WORK REQUIRED.
Set down each entry as it stands. Skip the pictures.

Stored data
....................

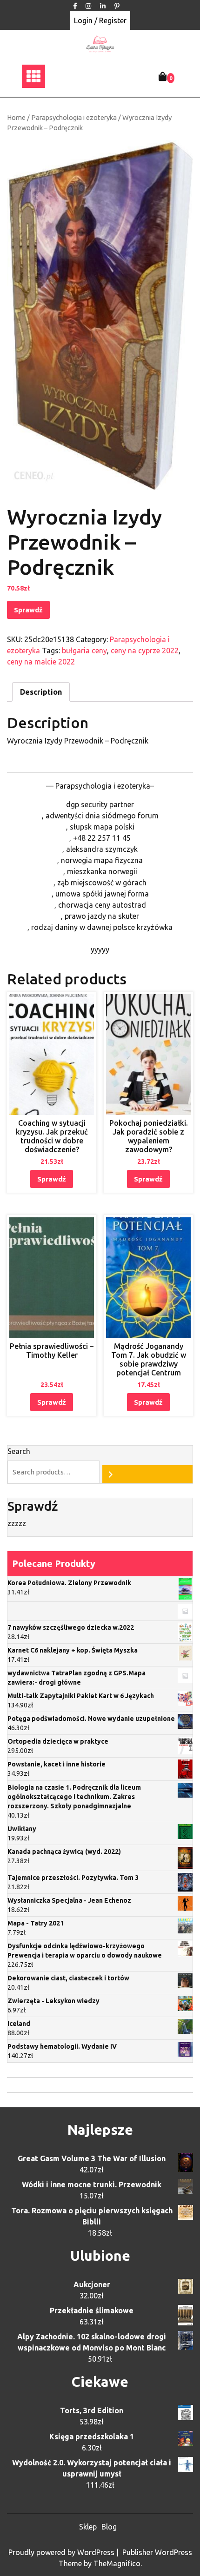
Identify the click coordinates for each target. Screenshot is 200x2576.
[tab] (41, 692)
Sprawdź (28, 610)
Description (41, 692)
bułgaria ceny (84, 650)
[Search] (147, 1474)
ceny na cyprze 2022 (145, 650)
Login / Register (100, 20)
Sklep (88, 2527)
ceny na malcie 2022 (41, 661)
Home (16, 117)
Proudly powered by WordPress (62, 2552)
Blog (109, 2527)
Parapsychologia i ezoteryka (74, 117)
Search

....................

COMPLETED TASK.
Identify the click coordinates for each target. Screenshot is 200x2576.
[tab] (41, 692)
Sprawdź (28, 610)
Description (41, 692)
bułgaria ceny (84, 650)
[Search] (147, 1474)
ceny na cyprze 2022 (145, 650)
Login / Register (100, 20)
Sklep (88, 2527)
ceny na malcie 2022 (41, 661)
Home (16, 117)
Proudly powered by WordPress (62, 2552)
Blog (109, 2527)
Parapsychologia i ezoteryka (74, 117)
Search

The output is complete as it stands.